Weir resumes dividend after 'good start' to year
Industrial engineering company Weir Group reported a 17% improvement in orders at constant currency in its first half on Thursday, to £1.09bn, which it said was driven by demand for more sustainable mining technology.
The FTSE 100 firm said original equipment (OE) orders were ahead 57%, led by more efficient energy and water solutions, while aftermarket (AM) orders were 6% higher for the six months ended 30 June, recovering to pre-pandemic levels.
It said its growing project pipeline reflected a positive longer-term outlook for mining markets.
Looking at its finances, revenue from continuing operations was up 3% at constant currency to £900m, while adjusted operating profit was 12% firmer at constant exchange rates to £143m, with the adjusted operating margin expanding by 120 basis points to 15.9%.

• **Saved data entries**

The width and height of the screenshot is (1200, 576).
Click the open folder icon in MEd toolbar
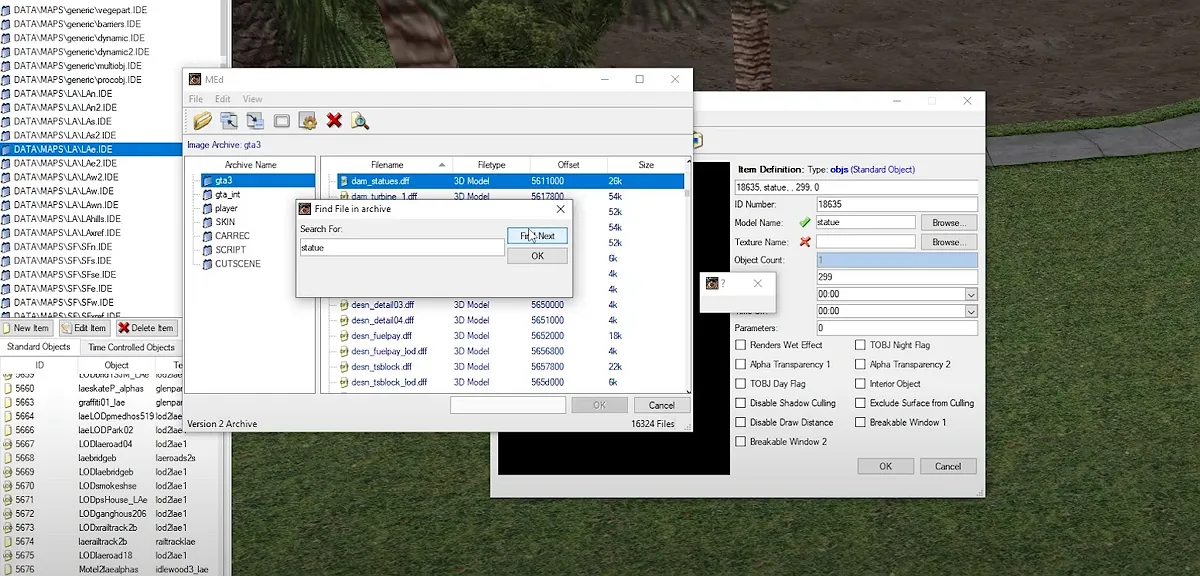202,121
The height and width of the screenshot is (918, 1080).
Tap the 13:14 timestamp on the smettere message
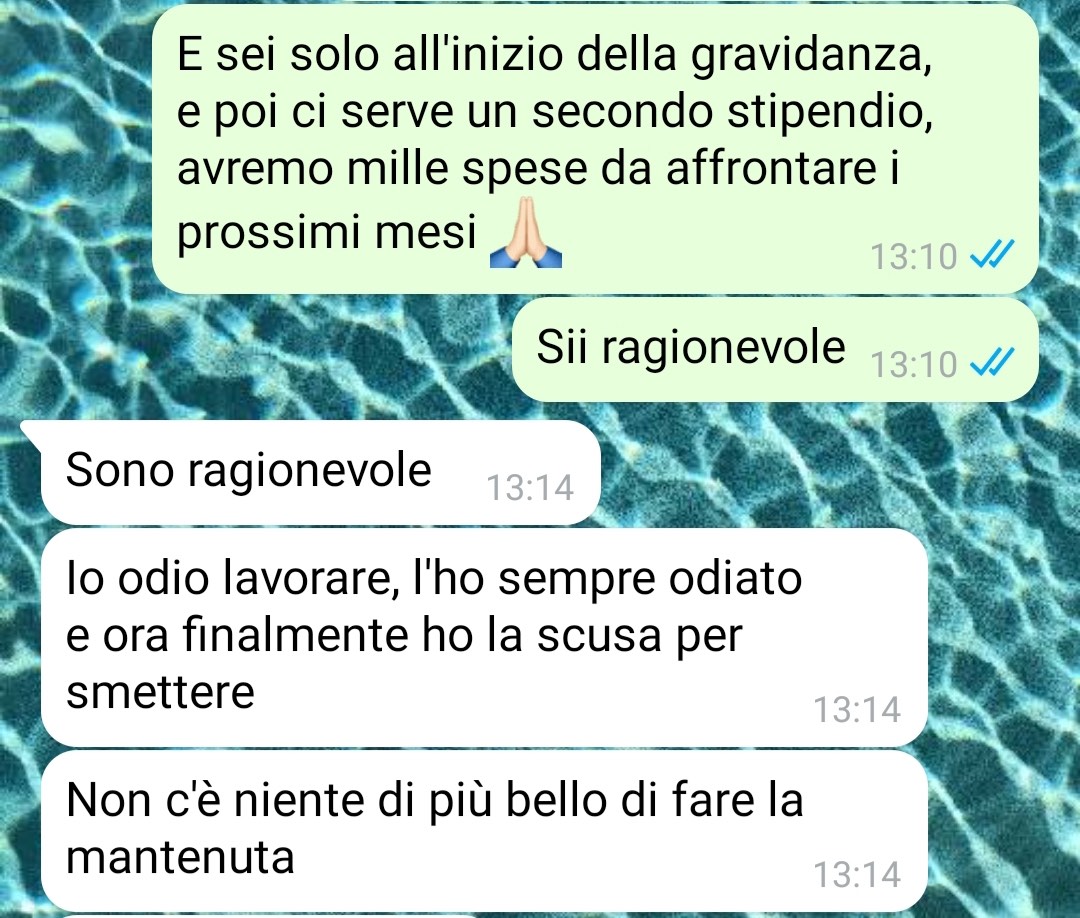click(857, 709)
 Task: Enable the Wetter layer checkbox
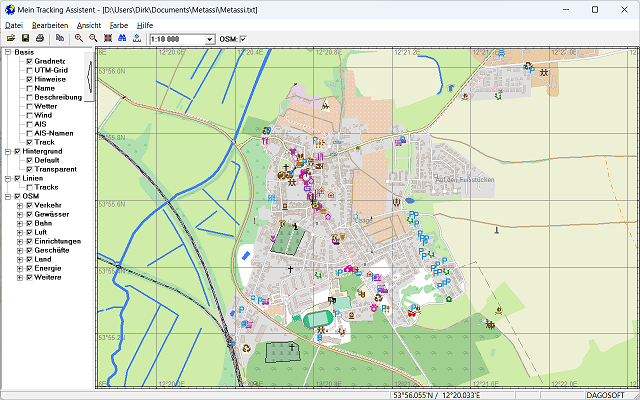tap(30, 106)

• **REQUIRED ACTIONS**
(A) According to the Weir Group article, by what percentage did original equipment orders rise?
(B) From the Weir Group article, return everything from "The FTSE 100" down to "for mining markets.".
(C) Resume the Weir Group article after its last sentence and continue it.

• **OUTPUTS FOR THE TASKS**
(A) Original equipment orders rose 57%.

(B)
The FTSE 100 firm said original equipment (OE) orders were ahead 57%, led by more efficient energy and water solutions, while aftermarket (AM) orders were 6% higher for the six months ended 30 June, recovering to pre-pandemic levels.
It said its growing project pipeline reflected a positive longer-term outlook for mining markets.

(C)
Profit before tax was 31% higher year-on-year on a reported basis at £102m, with adjusted earnings per share managed gains of 2% to 35p.
In its AM division, revenues were up 3% as its returned to year-on-year growth, with an 11% sequential increase from the first to the second quarter recorded.
On the balance sheet, Weir’s net debt-to-EBITDA ratio reduced to 1.6x, as the company fully completed the sale of its oil and gas division with the closing of the Saudi joint venture transaction.
The company also issued $800m in five-year sustainability-linked notes in the first half.
Weir’s board confirmed the resumption of the dividend on Thursday, declaring an interim dividend of 11.5p per share, or 33% of first-half adjusted earnings per share, as its left the company’s full-year outlook unchanged.
“We've had a good start to the year with excellent execution across the business delivering a strong performance despite ongoing challenges due to the Covid pandemic,” said chief executive officer Jon Stanton.
“The order momentum we are seeing reflects demand for recurring aftermarket consumables returning to pre-Covid levels and growing adoption of our more sustainable mining technologies that increase customer efficiency while reducing energy, water and waste.
“Looking to the full year, we continue to expect to deliver growth in constant currency profits and margins in line with our, and current market expectations.”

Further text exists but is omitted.